Looked upon as a model for similar units in other cities, it consists of ninety-six apartment units with a self-contained Day-Care Center able to care for over 125 children.

To qualify for residency, applicants must show a sincere desire for self-improvement and sign a covenant that they will live at Warren Village only until they are able to re-enter the world better equipped to maintain themselves and their children and remain off the welfare rolls.

The success of Warren Village is currently an impressive ninety-two percent.

With Warren Village well launched in 1973, Ed Beck was assigned by Bishop Melvin E. Wheatley, Jr., to a post in the United Methodist Church called "Minister to and for Society" an unusual new kind of ministry. In 1974, he became the first Methodist clergyman from Colorado to enter the corporate world as a business executive, still maintaining full clergy credentials. In this new work he became Vice-president of Operations for the Windmill Dinner Theater Corporation of Dallas, Texas, dedicated to offering the public uplifting family entertainment in a wholesome atmosphere.

In this new work, Ed Beck was the construction overseer of all five theaters located in various parts of the nation.
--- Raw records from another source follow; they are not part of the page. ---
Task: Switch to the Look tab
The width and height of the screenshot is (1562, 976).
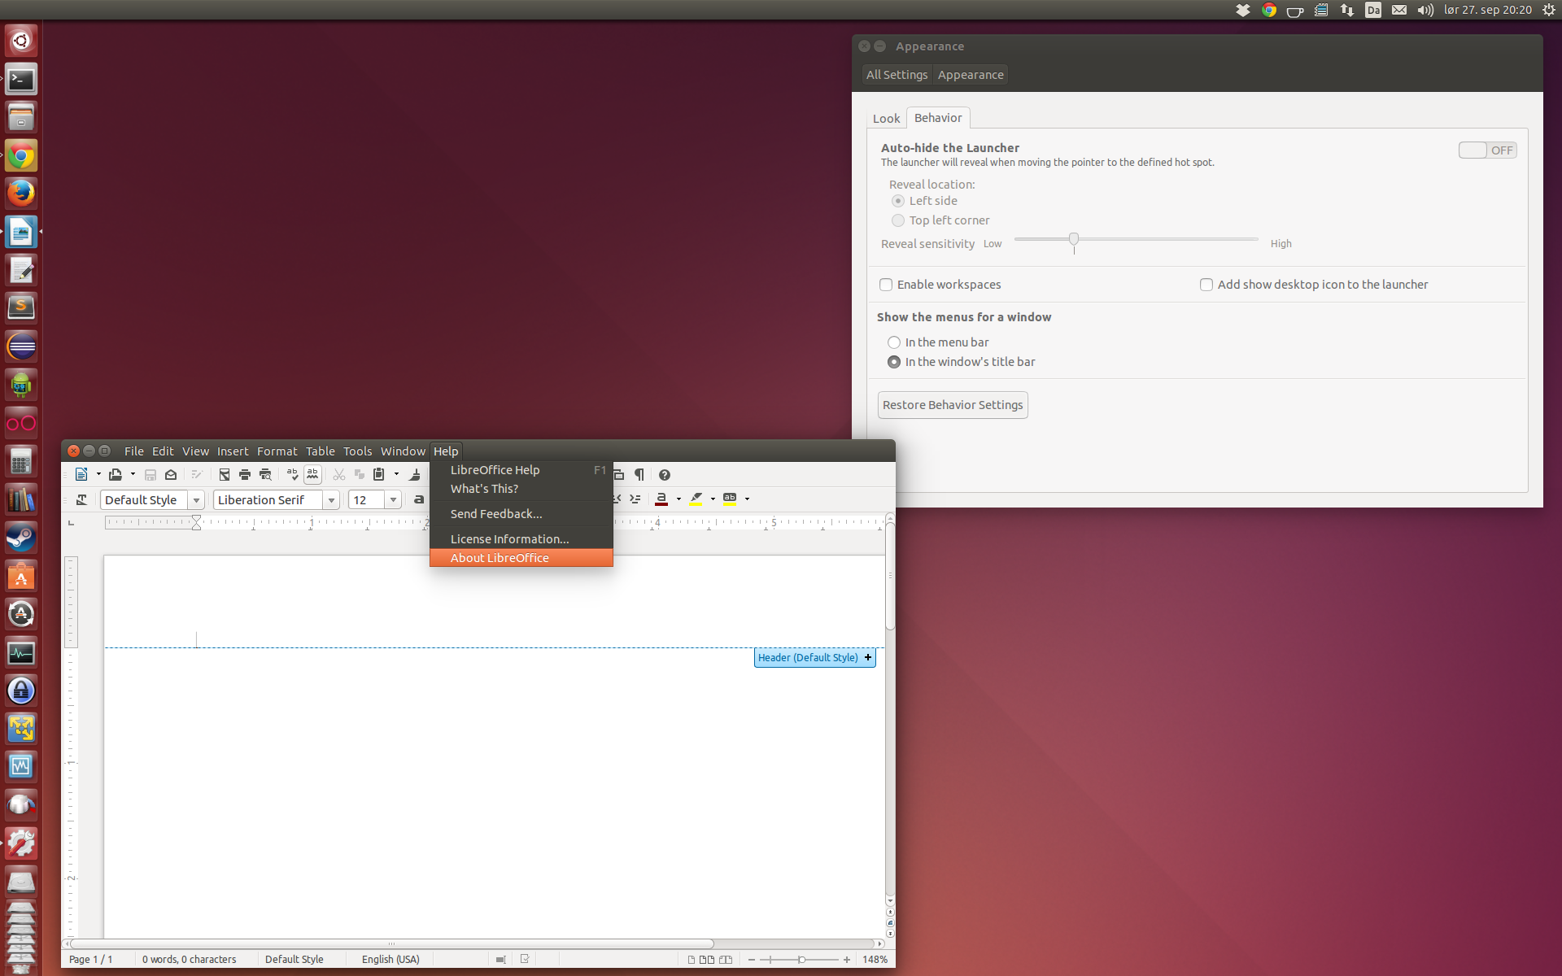Action: 888,117

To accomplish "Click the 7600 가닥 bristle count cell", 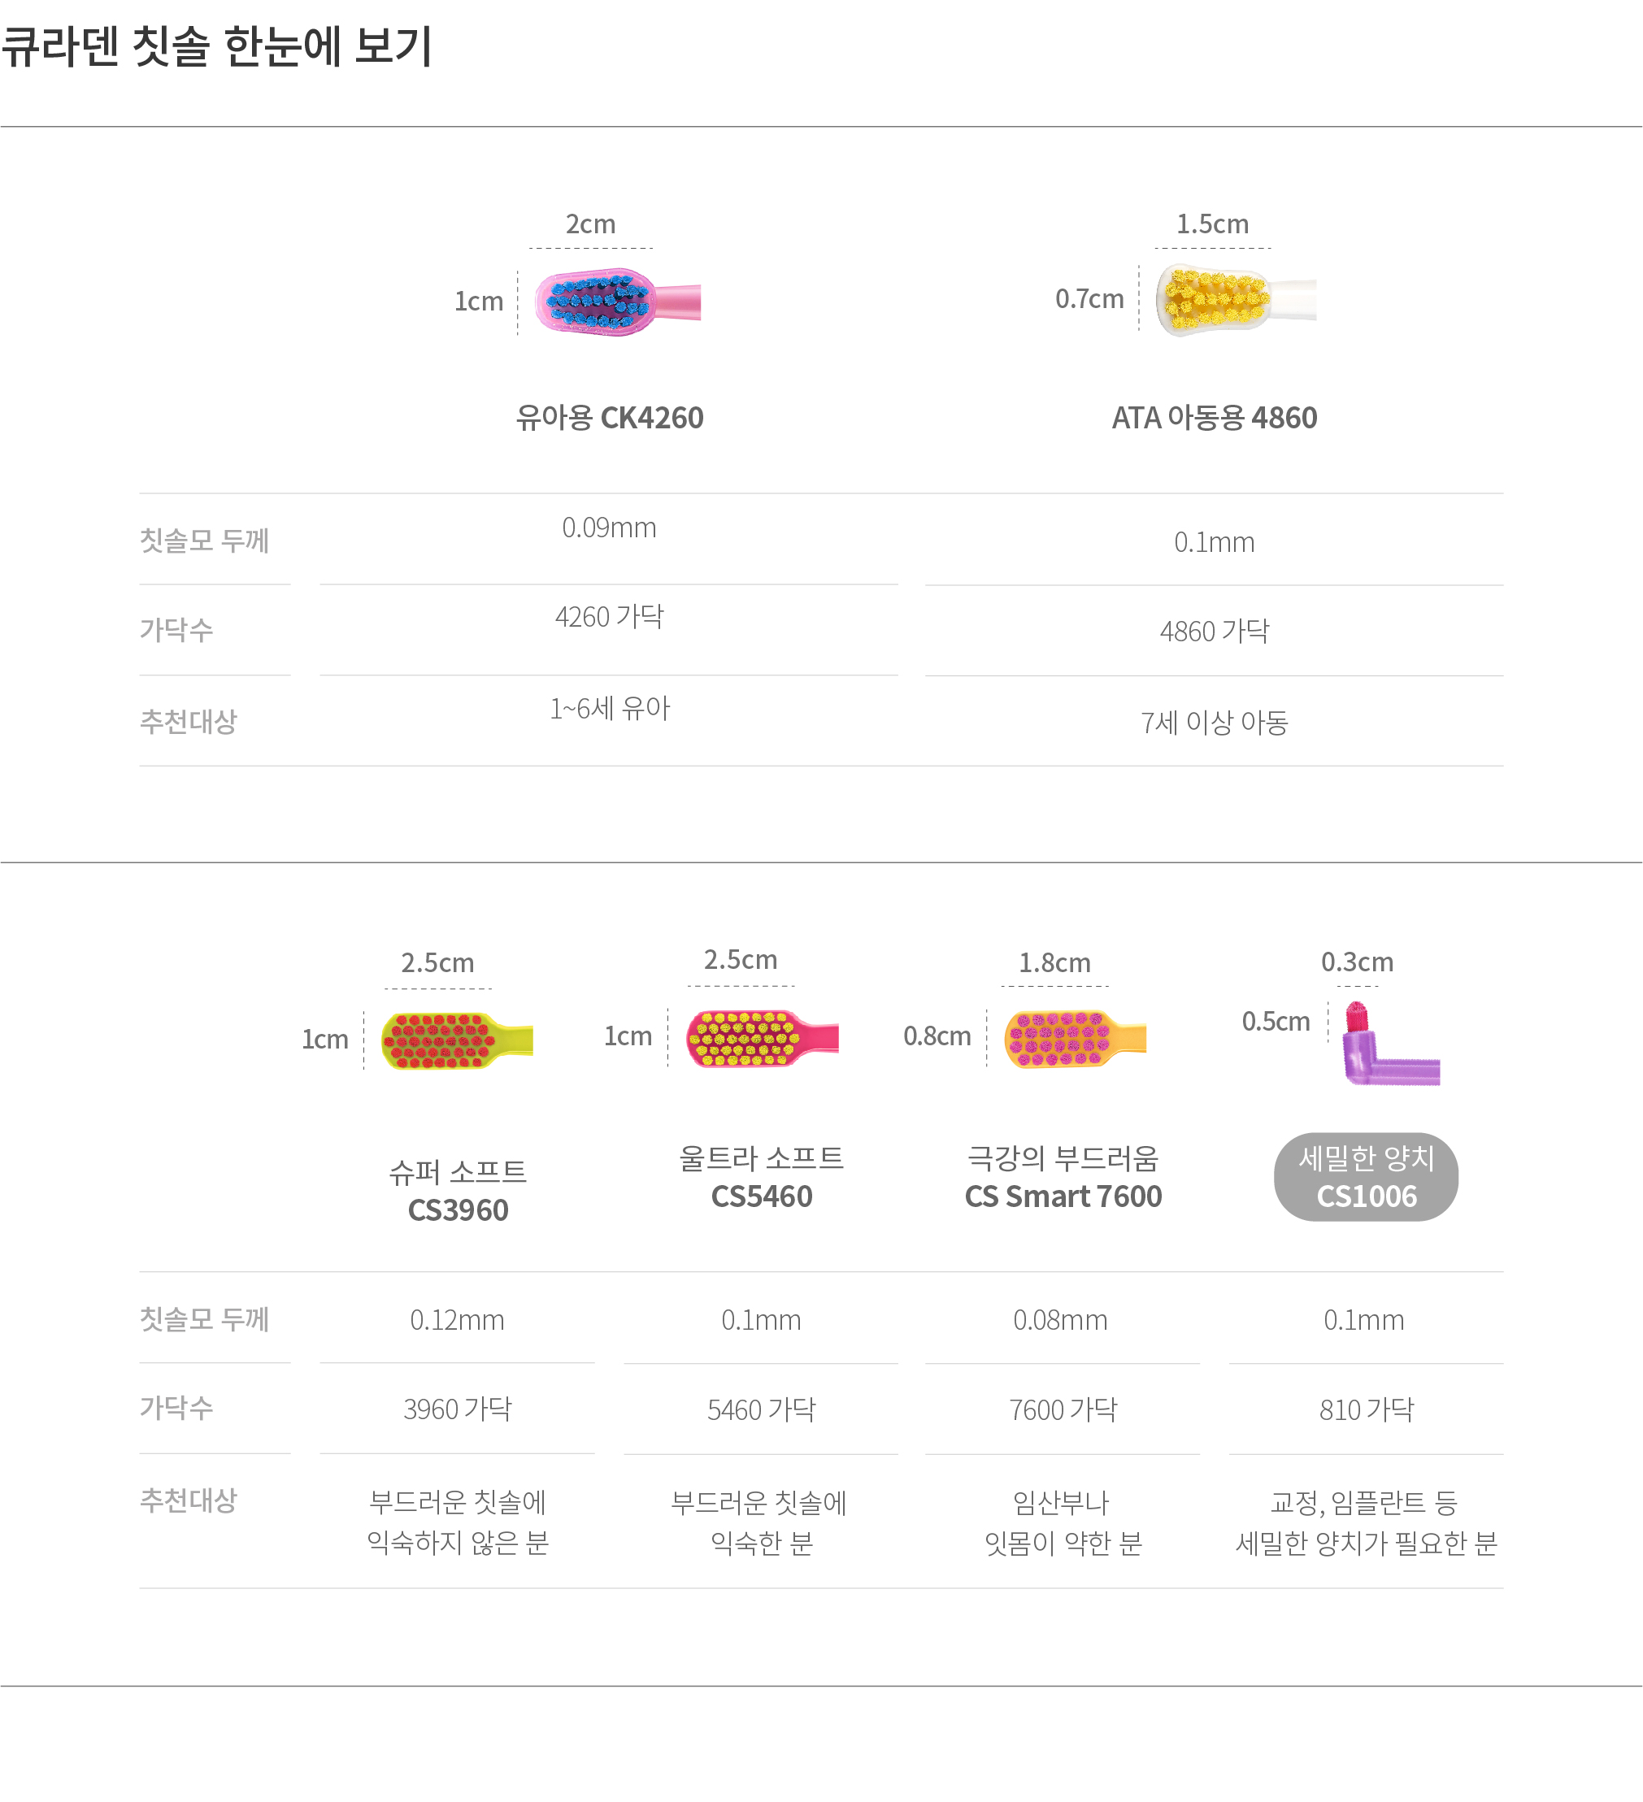I will 1063,1410.
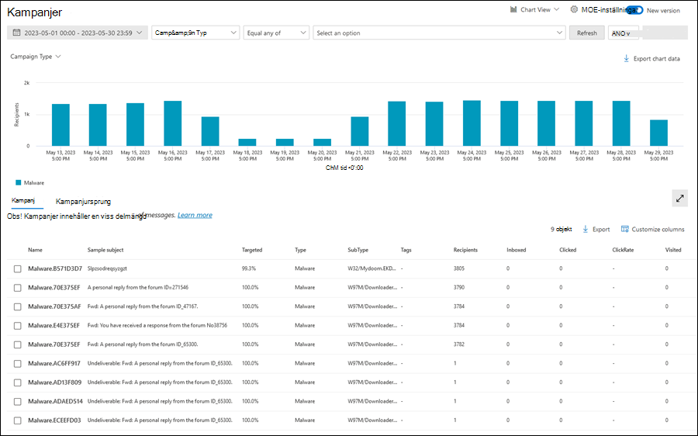Switch to the Kampanjursprung tab
Viewport: 698px width, 436px height.
click(83, 201)
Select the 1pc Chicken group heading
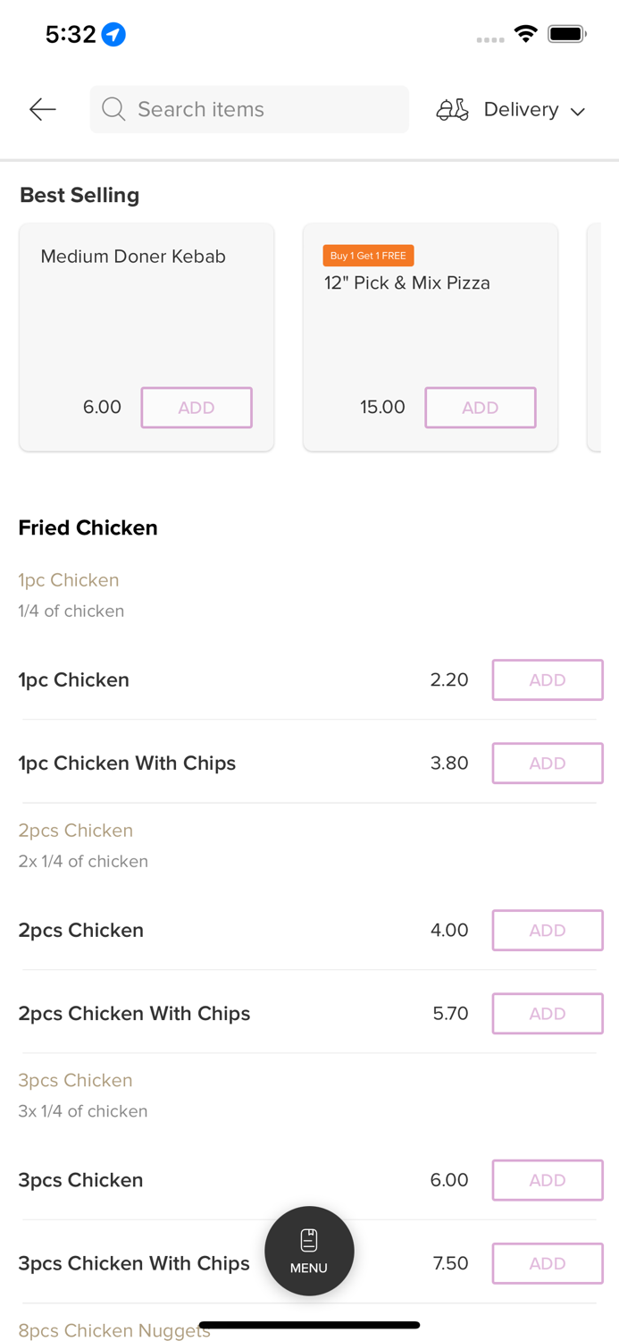The width and height of the screenshot is (619, 1341). [69, 580]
He also supervised their personnel. During this time he served as a consultant to other theater corporations, advising and counseling with playwrights, plus working with many actors and actresses concerning the communication of faith in the secular theater.

In April of 1980, Ed Beck was assigned by Bishop Wheatley to the post of senior pastor of the First Methodist Church in Pueblo, Colorado, a steel manufacturing city of 100,000 population, located 100 miles south of Denver. After he assumed that pastorate, the church grew from 691 to 937 members.

Colorado's governor, Richard Lamm, proclaimed June 12, 1983, as Ed Beck Sunday in honor of Rev. Beck's dedicated work and service in the United Methodist Church, in his community and for his country - and especially for his work in the organization of Warren Village in Denver.

Also in June, 1983, Ed Beck accepted the pastorate of a new church in Colorado Springs, Colorado. Less than three years old, the Sunrise United Methodist congregation numbers 400. Ed plans to lead this church in growth and development, and in the design and building of worship and nurturing structures.

Ed is married to the former Faye Stokley of Newport, Kentucky. They have four sons, Jon Ed, Stephen, Bradley and Daniel.